I have configured Flux with sops enabled. sops/helm secrets is using an aws kms key, so locally, I assume a role which I have granted access to encrypt/decrypt with the specified kms arn. The issue I am running into is getting these secrets decrypted prior to the helm deploy. I currently end up with the encrypted values in the final kubernetes resource. Cant seem to find any additional documentation about configuring aws access/secret keys to be used by sops on the flux side, nor anything on the helm operator to potentially do it via helm secrets. Any tips would be greatly appreciated!

1
kubernetes-helmcdmozilla-sops

1 Answers

3
votes

It turns out there was no issue with decrypting the secret. the flux pod runs sops using the node role (which I had granted access to decypt with the necessary kms key), and was successfully decrypting secrets. I tested this by execing into the pod and trying sops -d on the file containing my secrets.

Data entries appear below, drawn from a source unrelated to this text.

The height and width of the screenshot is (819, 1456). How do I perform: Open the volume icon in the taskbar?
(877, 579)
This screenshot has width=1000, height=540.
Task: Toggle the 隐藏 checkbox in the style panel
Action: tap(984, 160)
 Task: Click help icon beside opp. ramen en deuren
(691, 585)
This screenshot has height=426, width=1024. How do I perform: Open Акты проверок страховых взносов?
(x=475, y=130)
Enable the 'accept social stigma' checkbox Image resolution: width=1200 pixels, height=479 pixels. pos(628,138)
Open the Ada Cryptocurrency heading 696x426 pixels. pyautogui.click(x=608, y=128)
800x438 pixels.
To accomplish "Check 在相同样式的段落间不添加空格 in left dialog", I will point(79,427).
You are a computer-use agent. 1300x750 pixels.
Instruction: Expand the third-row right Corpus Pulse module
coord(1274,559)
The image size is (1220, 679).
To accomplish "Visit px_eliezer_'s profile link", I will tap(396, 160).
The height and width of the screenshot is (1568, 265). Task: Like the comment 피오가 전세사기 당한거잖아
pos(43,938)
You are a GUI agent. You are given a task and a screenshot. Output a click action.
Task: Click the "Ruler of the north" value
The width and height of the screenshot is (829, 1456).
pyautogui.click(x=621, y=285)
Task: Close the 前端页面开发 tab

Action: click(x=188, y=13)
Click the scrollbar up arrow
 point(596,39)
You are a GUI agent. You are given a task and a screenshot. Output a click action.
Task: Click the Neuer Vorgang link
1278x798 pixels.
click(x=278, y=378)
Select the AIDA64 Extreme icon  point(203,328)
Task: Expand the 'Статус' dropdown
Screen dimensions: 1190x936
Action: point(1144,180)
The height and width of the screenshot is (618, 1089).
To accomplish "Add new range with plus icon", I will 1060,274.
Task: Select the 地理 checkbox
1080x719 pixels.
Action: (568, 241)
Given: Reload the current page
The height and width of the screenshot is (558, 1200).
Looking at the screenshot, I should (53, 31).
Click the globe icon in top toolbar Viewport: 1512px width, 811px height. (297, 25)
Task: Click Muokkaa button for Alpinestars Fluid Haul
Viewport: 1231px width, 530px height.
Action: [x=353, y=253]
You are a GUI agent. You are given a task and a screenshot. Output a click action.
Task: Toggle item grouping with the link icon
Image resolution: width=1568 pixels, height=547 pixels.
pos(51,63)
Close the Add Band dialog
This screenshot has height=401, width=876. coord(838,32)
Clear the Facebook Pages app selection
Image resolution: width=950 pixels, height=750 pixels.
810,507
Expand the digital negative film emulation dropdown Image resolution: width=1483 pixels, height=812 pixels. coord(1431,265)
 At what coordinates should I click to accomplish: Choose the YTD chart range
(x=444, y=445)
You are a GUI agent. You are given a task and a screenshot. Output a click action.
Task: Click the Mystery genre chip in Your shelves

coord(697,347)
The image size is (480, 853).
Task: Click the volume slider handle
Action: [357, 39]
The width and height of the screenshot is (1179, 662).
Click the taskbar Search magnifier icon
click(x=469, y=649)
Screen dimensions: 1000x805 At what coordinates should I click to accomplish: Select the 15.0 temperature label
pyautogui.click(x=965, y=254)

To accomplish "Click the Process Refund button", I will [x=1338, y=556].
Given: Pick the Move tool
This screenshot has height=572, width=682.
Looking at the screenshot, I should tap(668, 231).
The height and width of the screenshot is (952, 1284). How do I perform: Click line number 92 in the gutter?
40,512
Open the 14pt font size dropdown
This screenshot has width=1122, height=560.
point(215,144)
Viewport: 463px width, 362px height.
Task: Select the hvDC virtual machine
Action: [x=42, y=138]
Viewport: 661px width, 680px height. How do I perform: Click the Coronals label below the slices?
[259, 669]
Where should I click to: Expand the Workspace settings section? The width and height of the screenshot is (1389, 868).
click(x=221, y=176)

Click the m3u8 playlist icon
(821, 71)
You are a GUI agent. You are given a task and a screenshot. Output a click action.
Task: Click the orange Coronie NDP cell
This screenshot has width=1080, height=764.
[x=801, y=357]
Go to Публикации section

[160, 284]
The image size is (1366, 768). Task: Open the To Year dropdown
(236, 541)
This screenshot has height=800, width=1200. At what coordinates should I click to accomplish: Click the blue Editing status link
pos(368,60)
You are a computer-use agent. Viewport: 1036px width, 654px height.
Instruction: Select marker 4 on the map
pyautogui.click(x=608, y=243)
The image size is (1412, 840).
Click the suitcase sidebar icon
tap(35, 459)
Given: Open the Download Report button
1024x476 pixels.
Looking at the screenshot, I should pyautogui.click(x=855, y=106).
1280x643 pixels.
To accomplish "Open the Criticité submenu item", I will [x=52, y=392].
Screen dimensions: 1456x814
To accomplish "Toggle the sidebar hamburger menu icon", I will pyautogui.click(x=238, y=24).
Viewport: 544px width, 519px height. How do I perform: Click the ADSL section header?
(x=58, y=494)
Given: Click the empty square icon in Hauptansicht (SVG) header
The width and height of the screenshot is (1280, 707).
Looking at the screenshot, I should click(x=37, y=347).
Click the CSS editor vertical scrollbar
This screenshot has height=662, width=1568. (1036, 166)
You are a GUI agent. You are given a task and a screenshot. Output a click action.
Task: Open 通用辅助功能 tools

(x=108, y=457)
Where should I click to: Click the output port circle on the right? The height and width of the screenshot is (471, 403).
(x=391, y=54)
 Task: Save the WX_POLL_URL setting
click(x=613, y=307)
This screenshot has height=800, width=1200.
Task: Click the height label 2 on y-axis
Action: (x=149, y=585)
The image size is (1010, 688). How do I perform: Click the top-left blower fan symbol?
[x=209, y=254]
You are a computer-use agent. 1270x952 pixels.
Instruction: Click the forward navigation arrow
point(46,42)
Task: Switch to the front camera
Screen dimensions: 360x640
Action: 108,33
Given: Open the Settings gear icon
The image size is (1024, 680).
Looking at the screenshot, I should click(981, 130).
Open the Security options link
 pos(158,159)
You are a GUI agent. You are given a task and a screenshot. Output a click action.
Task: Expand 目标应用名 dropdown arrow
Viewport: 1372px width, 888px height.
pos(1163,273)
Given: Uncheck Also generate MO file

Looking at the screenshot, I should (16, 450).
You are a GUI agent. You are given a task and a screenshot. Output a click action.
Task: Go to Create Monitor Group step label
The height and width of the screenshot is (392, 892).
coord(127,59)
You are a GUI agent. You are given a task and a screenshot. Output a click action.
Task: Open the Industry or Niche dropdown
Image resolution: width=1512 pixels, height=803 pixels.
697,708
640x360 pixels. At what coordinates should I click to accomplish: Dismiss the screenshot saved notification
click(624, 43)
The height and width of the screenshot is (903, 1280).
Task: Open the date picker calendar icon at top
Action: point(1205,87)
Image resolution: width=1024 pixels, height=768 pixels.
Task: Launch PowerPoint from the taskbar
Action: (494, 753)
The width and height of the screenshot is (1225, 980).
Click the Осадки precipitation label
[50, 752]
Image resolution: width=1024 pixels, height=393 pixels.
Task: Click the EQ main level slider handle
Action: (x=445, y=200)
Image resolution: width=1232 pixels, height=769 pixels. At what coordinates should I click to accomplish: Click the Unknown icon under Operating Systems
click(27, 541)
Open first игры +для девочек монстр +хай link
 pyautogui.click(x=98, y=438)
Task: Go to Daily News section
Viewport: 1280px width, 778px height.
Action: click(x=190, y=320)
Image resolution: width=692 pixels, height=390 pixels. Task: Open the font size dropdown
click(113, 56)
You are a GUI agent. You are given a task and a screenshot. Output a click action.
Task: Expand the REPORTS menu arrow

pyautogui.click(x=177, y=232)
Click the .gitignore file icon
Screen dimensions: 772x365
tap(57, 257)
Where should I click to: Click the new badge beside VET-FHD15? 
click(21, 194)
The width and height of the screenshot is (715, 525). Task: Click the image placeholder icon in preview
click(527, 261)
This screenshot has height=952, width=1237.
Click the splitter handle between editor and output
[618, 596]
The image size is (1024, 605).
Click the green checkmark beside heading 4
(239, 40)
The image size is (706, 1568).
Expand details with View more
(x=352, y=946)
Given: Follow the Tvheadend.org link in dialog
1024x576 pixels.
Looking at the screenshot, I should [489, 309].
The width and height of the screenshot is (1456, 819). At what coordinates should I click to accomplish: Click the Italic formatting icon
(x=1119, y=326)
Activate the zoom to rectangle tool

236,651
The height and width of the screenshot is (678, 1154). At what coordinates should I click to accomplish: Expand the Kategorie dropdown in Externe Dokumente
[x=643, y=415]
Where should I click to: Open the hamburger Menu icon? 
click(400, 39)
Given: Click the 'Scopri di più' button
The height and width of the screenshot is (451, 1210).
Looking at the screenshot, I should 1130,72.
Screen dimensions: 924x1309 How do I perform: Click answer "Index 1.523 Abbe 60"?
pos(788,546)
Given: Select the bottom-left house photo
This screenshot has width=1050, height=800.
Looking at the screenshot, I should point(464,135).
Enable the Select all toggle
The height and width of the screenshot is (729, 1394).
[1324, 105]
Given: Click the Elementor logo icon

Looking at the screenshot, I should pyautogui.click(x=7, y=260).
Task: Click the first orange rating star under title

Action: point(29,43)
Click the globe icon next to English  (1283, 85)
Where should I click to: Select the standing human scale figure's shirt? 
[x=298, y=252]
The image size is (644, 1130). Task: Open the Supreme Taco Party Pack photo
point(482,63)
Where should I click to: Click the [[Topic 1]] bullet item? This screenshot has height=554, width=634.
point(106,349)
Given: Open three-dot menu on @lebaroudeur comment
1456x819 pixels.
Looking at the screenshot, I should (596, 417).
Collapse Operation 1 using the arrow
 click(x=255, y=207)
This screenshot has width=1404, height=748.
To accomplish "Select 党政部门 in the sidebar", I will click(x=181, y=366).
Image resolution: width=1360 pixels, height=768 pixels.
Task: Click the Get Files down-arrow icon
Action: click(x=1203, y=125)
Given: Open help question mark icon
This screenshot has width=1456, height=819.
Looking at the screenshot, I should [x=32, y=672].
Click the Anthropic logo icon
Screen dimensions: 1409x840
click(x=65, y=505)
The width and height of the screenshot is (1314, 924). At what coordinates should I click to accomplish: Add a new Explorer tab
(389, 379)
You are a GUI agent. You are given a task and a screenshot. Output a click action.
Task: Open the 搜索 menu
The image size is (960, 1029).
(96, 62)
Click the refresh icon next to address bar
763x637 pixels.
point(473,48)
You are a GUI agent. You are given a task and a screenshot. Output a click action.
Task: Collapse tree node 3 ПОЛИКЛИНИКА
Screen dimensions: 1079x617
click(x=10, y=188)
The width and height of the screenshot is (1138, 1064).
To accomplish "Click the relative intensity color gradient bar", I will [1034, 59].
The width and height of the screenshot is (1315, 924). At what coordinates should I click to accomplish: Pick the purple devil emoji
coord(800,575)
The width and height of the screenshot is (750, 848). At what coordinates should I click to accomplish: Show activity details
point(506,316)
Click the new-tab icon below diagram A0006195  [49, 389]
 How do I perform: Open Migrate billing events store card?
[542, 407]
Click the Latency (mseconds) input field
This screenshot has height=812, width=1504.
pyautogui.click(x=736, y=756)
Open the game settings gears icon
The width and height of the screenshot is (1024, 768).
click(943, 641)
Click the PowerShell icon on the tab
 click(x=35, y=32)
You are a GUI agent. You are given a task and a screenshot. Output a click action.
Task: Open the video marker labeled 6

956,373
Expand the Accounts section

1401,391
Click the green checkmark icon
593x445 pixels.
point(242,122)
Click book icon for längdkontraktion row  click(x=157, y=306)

The issue ended up being that I wasnt actually passing the decrypted file to my helmrelease. I ended up accomplishing this by using the following .flux.yaml:

version: 1
patchUpdated:
  generators:
    - command: sops -d --output secrets.yaml secrets.enc.yaml && kustomize build .
    - command: rm secrets.yaml
  patchFile: ../base/flux-patch.yaml

I originally had my secrets file formatted like a helm values file, but instead updated it to be able to patch the base helmrelease file values section with the decrypted values. This results in all the decrypted values being consumed by the helmrelease. The second command removes the decrypted secrets.yaml file so that it doesnt end up getting committed back to the repo.

Keep in mind that this results in the helmrelease in the cluster containing all of your secrets, so you need to manage access to helmrelease objects accordingly.